▸ **Try it**:
Transcribe the entries that follow, every word as written, and drop the pictures.

▸ **Saved entries**:
>>>>>

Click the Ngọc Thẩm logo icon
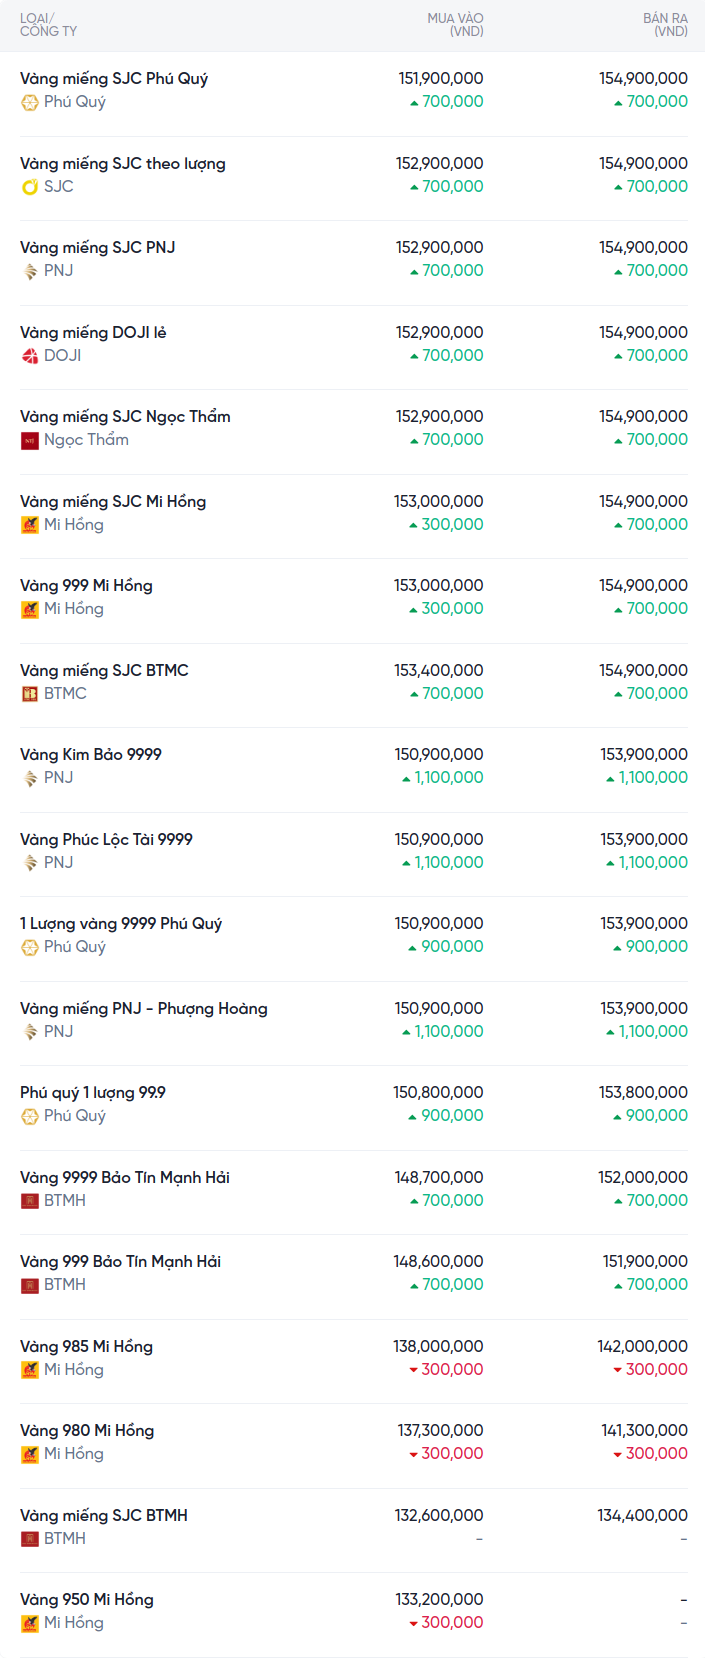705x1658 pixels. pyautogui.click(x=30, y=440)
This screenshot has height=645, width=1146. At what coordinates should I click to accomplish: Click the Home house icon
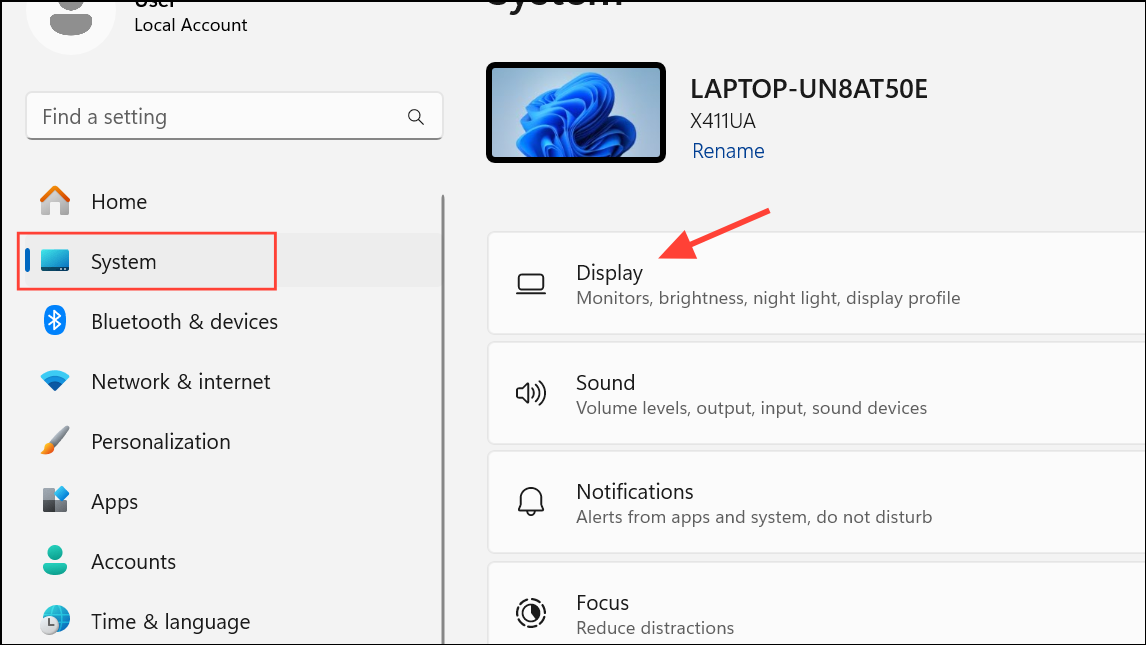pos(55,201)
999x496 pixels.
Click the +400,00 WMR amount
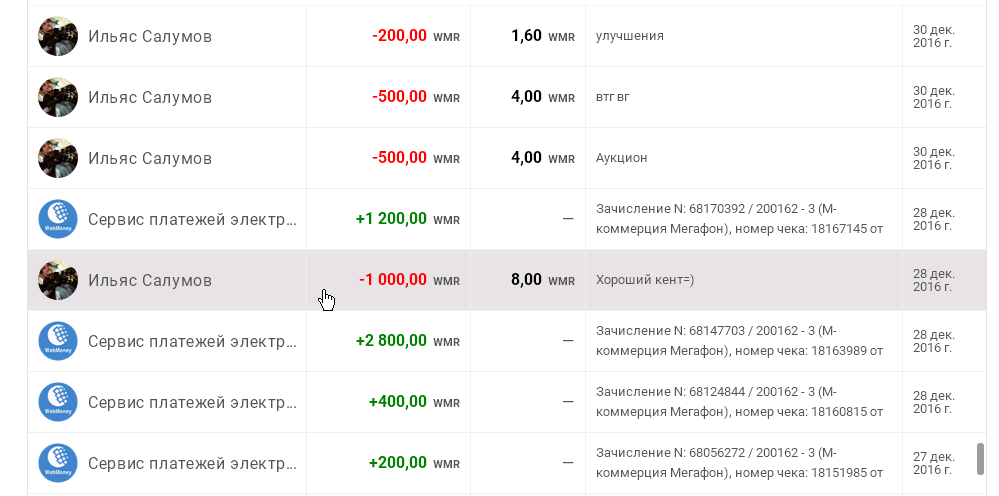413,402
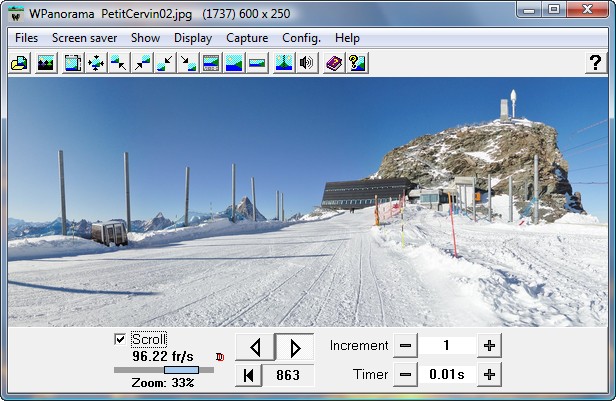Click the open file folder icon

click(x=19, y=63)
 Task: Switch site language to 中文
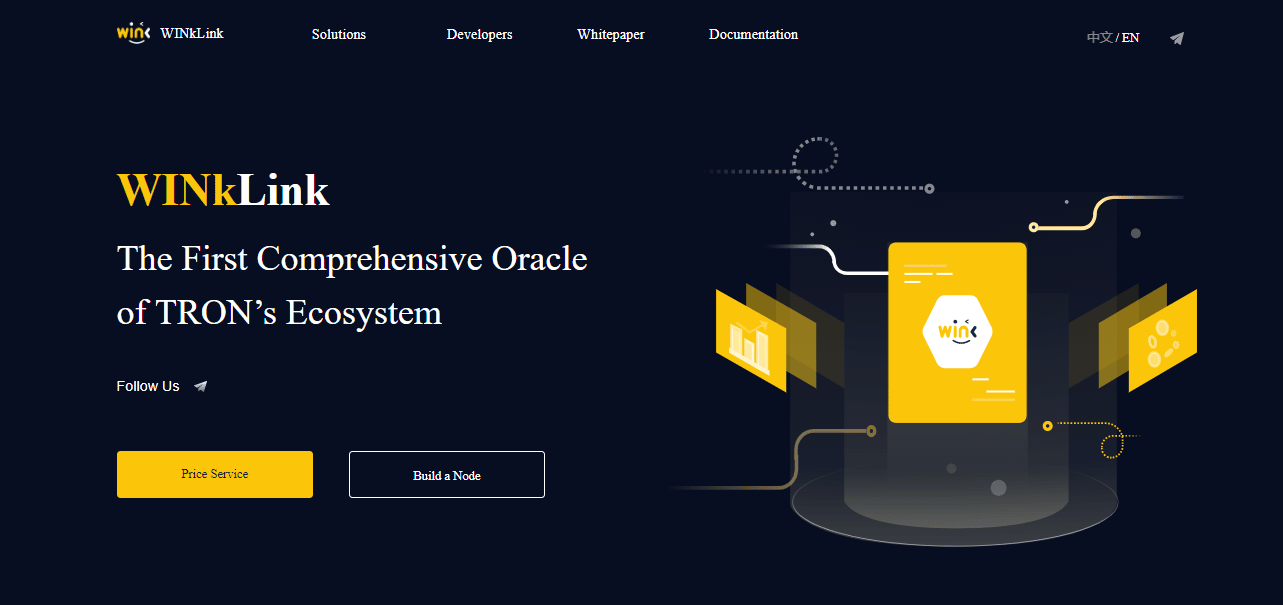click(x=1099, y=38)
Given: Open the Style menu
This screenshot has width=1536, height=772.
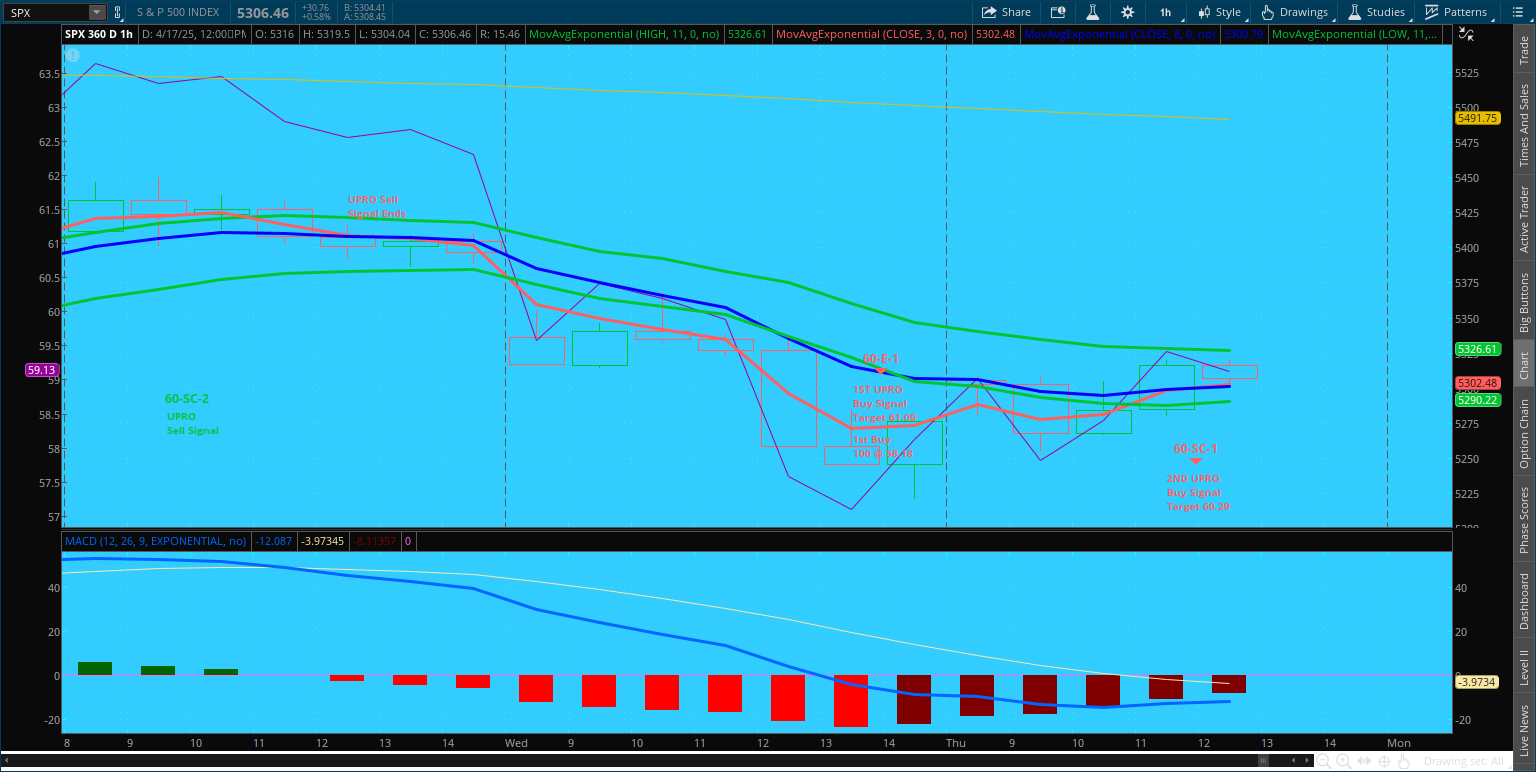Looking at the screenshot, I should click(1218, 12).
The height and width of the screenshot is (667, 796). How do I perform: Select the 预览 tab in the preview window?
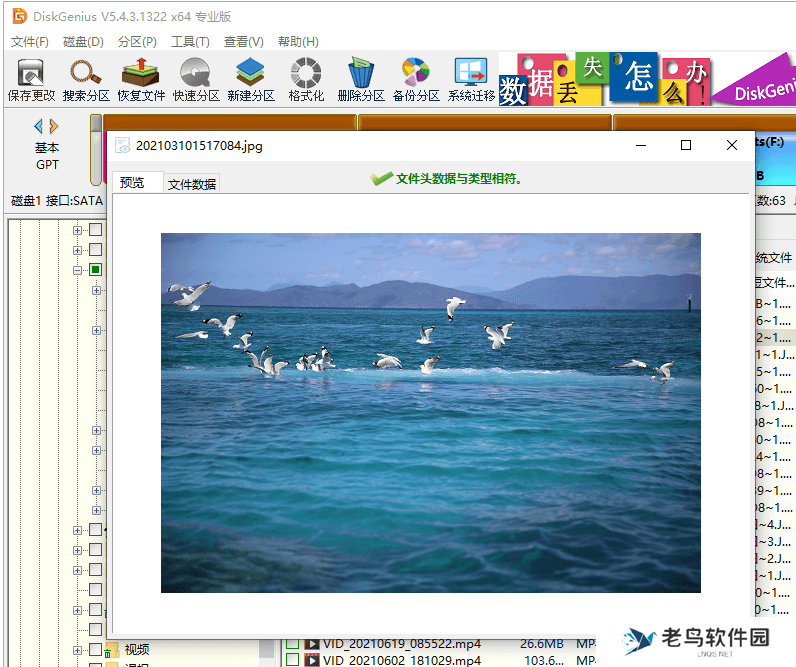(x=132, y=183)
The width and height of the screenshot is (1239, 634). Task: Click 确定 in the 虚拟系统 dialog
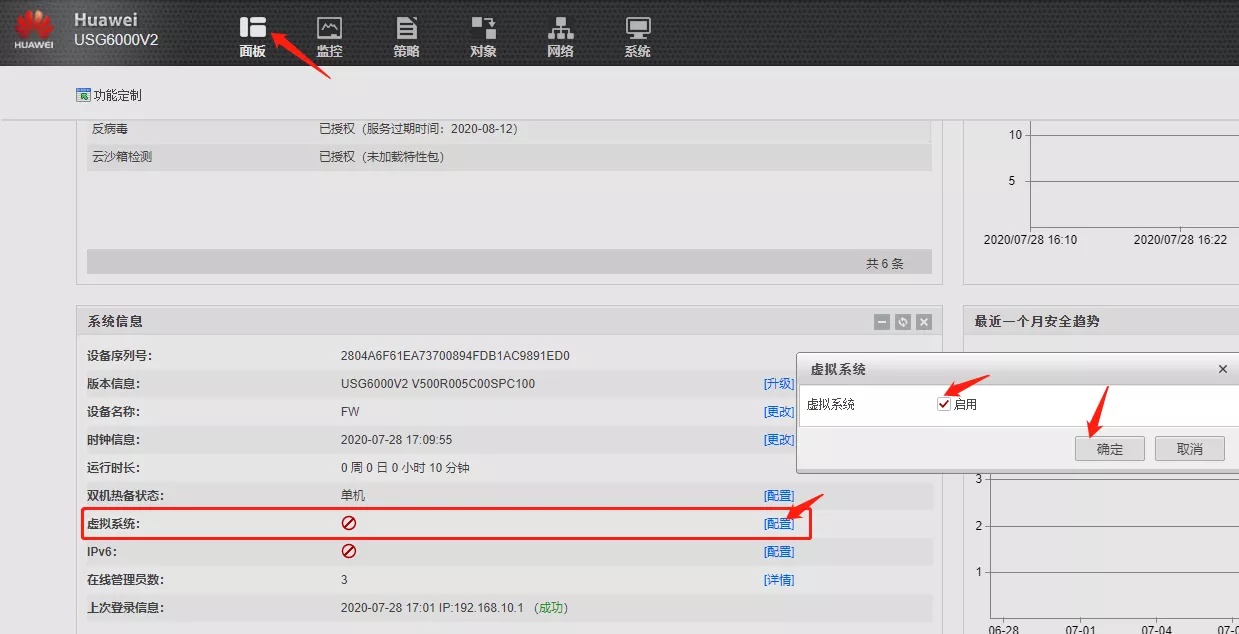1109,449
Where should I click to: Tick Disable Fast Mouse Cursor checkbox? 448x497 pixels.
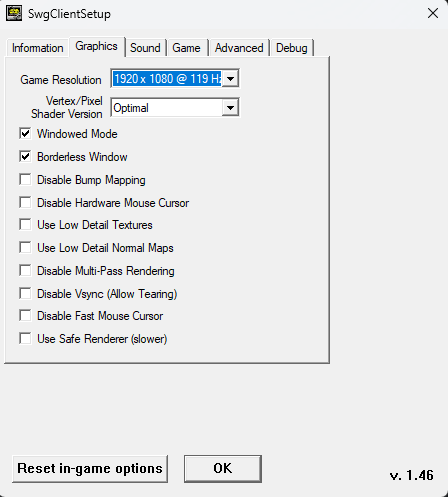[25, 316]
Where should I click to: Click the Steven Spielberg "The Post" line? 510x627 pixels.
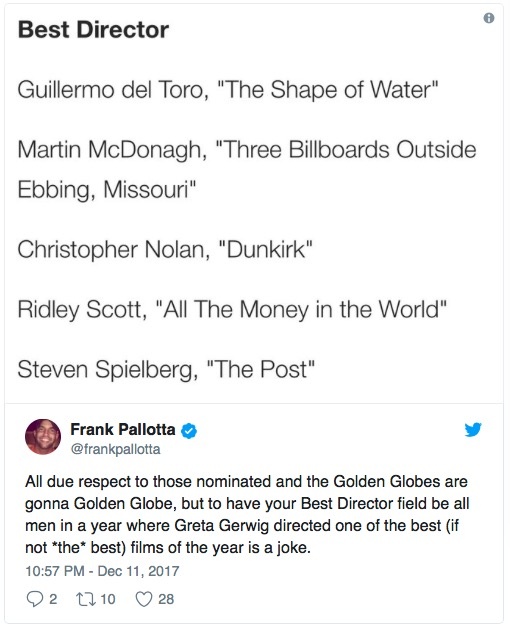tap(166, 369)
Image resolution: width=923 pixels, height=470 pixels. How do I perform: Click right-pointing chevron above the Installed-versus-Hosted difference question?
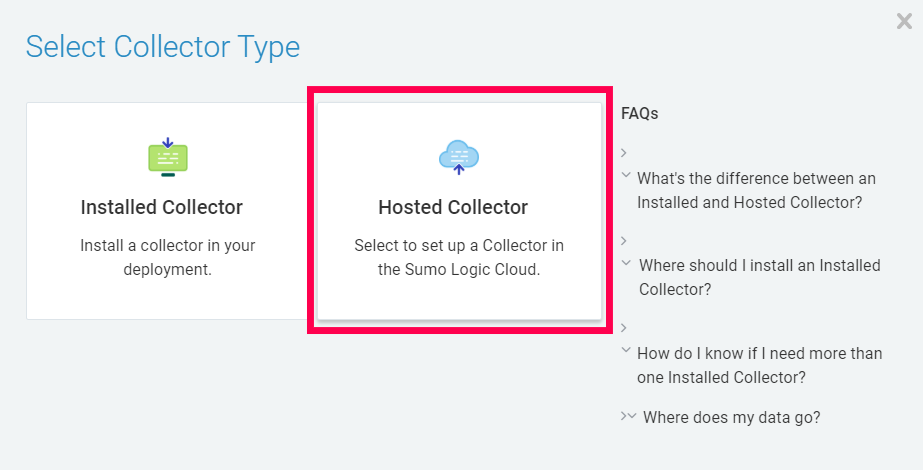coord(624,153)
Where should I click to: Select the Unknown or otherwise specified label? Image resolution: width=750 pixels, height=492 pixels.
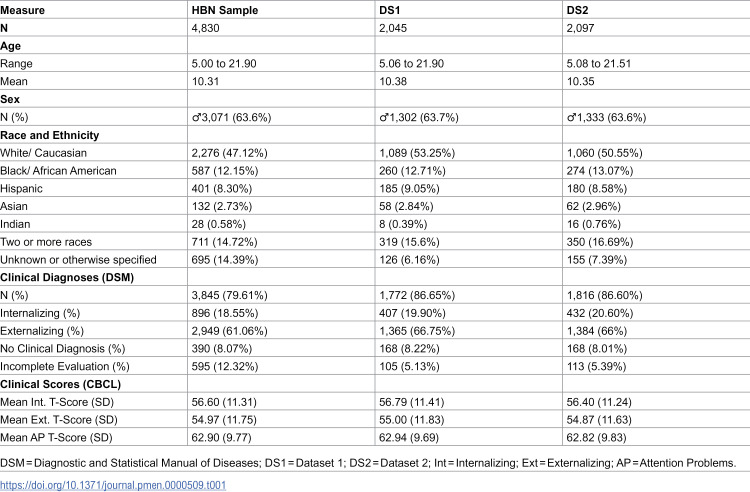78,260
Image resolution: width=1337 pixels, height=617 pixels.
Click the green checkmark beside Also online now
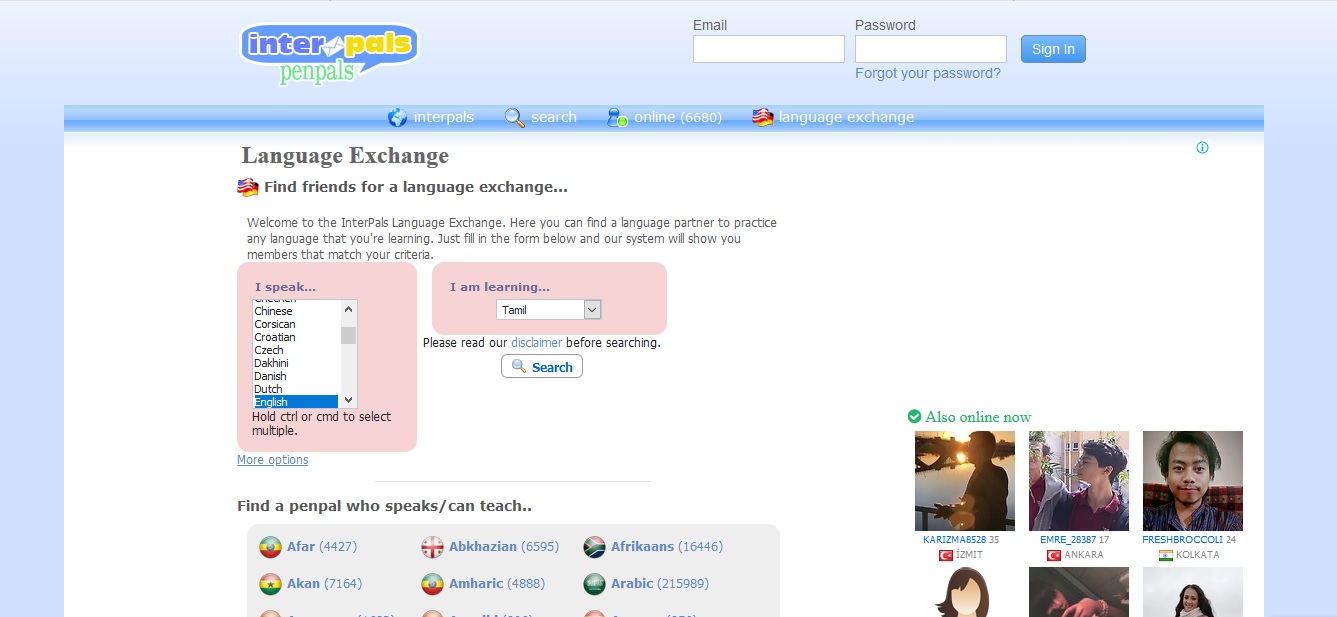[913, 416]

<<<<<

▸ **Written response**:
Click the Ngọc Thẩm logo icon
705x1658 pixels. pyautogui.click(x=30, y=440)
This screenshot has height=645, width=1146. At what coordinates should I click to accomplish: Click the Home house icon
pos(55,201)
999x496 pixels.
Click the +400,00 WMR amount
413,402
Click the open file folder icon

click(x=19, y=63)
 Task: Switch site language to 中文
click(x=1099, y=38)
Given: Open the Style menu
This screenshot has width=1536, height=772.
Looking at the screenshot, I should click(1218, 12).
The height and width of the screenshot is (667, 796). How do I perform: Select the 预览 tab in the preview window?
(x=132, y=183)
The width and height of the screenshot is (1239, 634). Task: Click 确定 in the 虚拟系统 dialog
1109,449
Where should I click to: Tick Disable Fast Mouse Cursor checkbox? 448x497 pixels.
[25, 316]
Where should I click to: Click the Steven Spielberg "The Post" line? 510x627 pixels.
tap(166, 369)
Image resolution: width=923 pixels, height=470 pixels. How do I perform: Click right-pointing chevron above the Installed-versus-Hosted difference question?
coord(624,153)
Where should I click to: Select the Unknown or otherwise specified label? Image resolution: width=750 pixels, height=492 pixels.
78,260
Image resolution: width=1337 pixels, height=617 pixels.
Click the green checkmark beside Also online now
[913, 416]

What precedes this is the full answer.